Corpus review notes:

  • A Hex corpus pass over 6,882 packages produced 540 standard-library evidence hits after tuning, with no scanner stderr.
  • Enum.map(...) |> Enum.concat() samples were direct Enum.flat_map/2 opportunities and remain high confidence.
  • Enum.map(...) |> List.flatten() is intentionally medium confidence: sampled uses often flatten mapper output, but recursive flattening may be semantically required.
  • Reduce-based append evidence now ignores acc ++ [expr] because sampled hits were Enum.map/2 shapes, not Enum.flat_map/2 shapes. It still flags acc ++ expand(item) where the appended expression is a list-producing transformation.
  • Map.update/4, Map.update!/3, Enum.frequencies/1, Enum.frequencies_by/2, Path, and URI samples matched the intended replacement families.

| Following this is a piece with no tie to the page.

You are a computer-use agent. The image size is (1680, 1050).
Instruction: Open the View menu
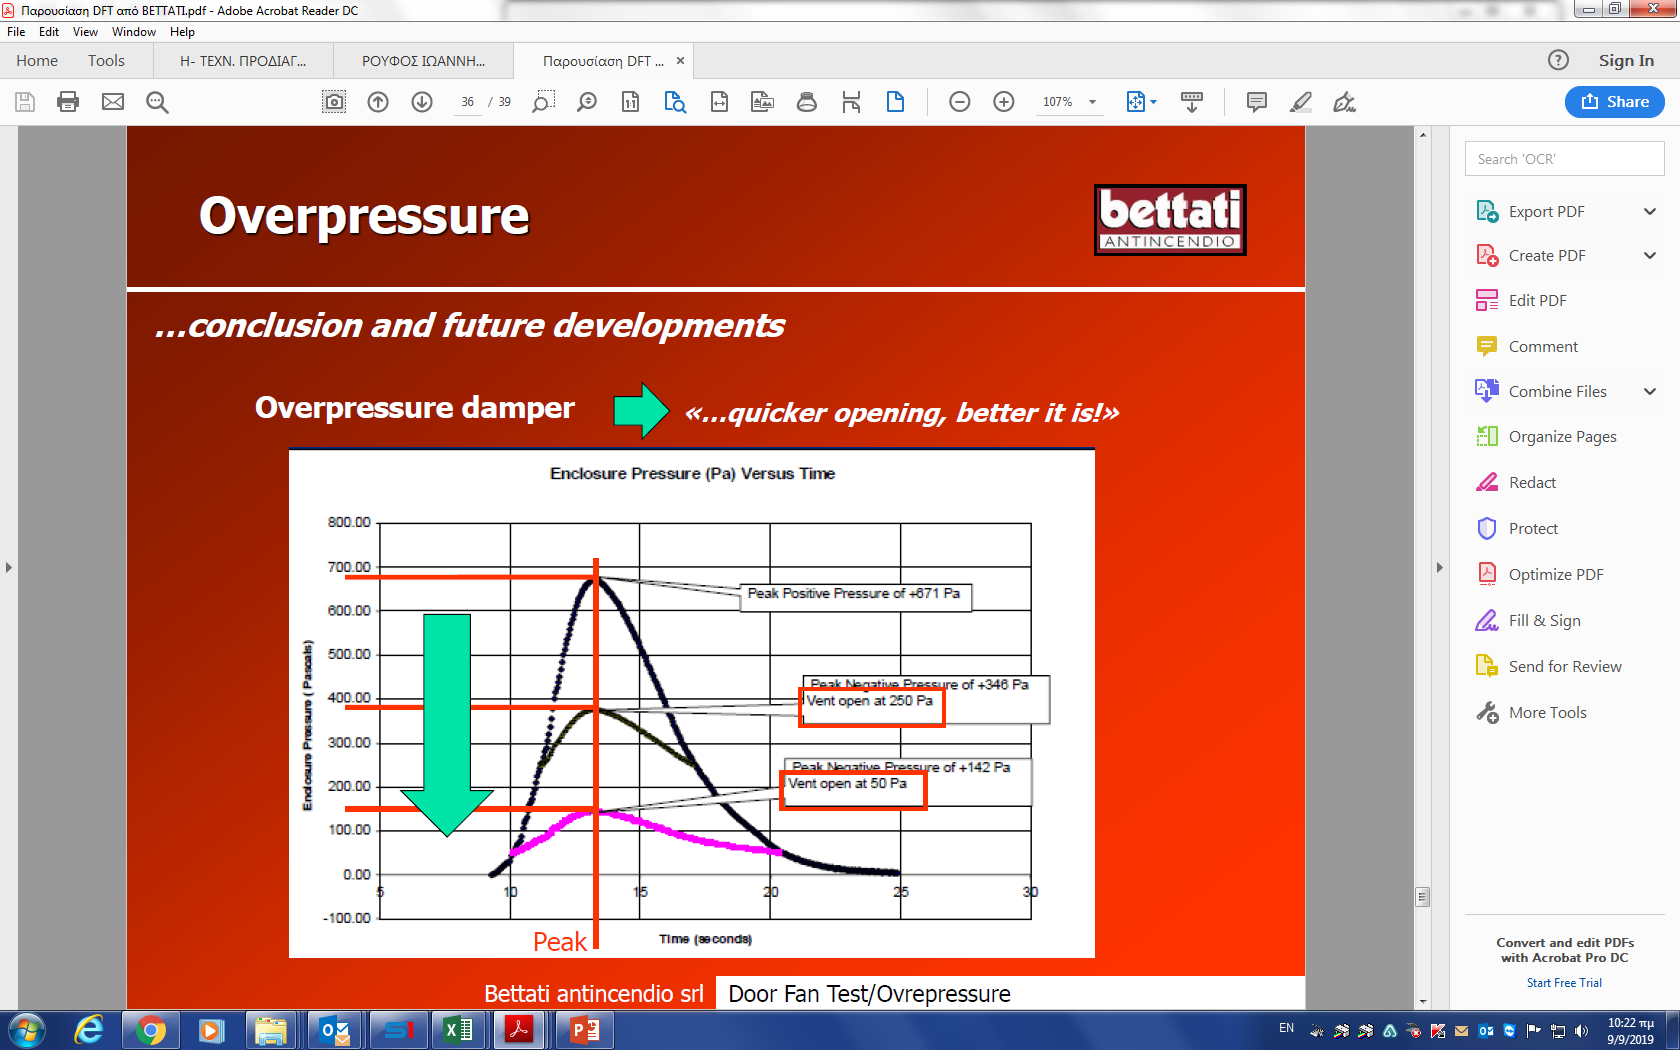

Promising mined families that need stronger constraints before implementation:

  • Other Enum.flat_map/2 prepend/reverse variants; avoid chunk ++ acc |> Enum.reverse because it reverses each chunk's internal order.
  • URI.parse/1 for authority parsing such as String.split(str, ":", parts: 2), but only for URI/host/endpoint variable names or surrounding URI semantics.
  • Path.basename/1 / Path.extname/1 for filename construction, but avoid generic labels/slugs.

Map contracts

Implemented evidence:

  • local fixed-shape map creation followed by key reads/updates;
  • local function return shape followed by callsite reads;
  • project-level remote return-shape contracts for maps returned by one module and read in another;
  • shallow alias tracking for map bindings and returned map variables;
  • escape target metadata for maps passed wholesale into calls;
  • role metadata such as :domain, :assigns, :accumulator, :external_payload, :options, and :unknown;
  • plugin evidence refinement, e.g. Jason marks maps passed to Jason.encode/1,2 or Jason.encode!/1,2 as external payloads;
  • advisory struct, boundary, or typed-map contract candidates when evidence is repeated, return-shape based, or grouped into a similar-shape family.

Promising upgrades:

  • richer project-level return-shape evidence through Reach.Project.Query/IR instead of source-only AST matching;
  • confidence boosts when the same shape crosses module boundaries;
  • plugin refinements for Phoenix/LiveView assigns, request params, component attrs, and other framework-owned map roles;
  • key-source and drift evidence that explains where each observed key came from and how similar shapes diverge across files.

Mined examples

  • Hologram has direct Enum.map(... ) |> Enum.concat/List.flatten examples in recursive file and template expansion helpers; these validate the direct Enum.flat_map/2 heuristic.
  • Xamal replaced String.split(str, ":", parts: 2) authority parsing with URI.parse("//#{str}"); this remains a backlog URI heuristic until variable/context constraints are strong enough.
  • Jido history contains Enum.frequencies/1 and Map.update replacements in dependency and telemetry code; these validate count-map and paired-update families but also show why payload aggregation must be excluded.
  • Reach's own history has append-in-reduce cleanups; reduce-based Enum.flat_map/2 should stay limited to obvious acc ++ mapped_list shapes unless order proof is explicit.

JSON/Jason

Jason-specific hand-roll detection belongs in Reach.Plugins.Jason, not generic standard-library heuristics. Future JSON work should stay plugin-owned and dependency-gated.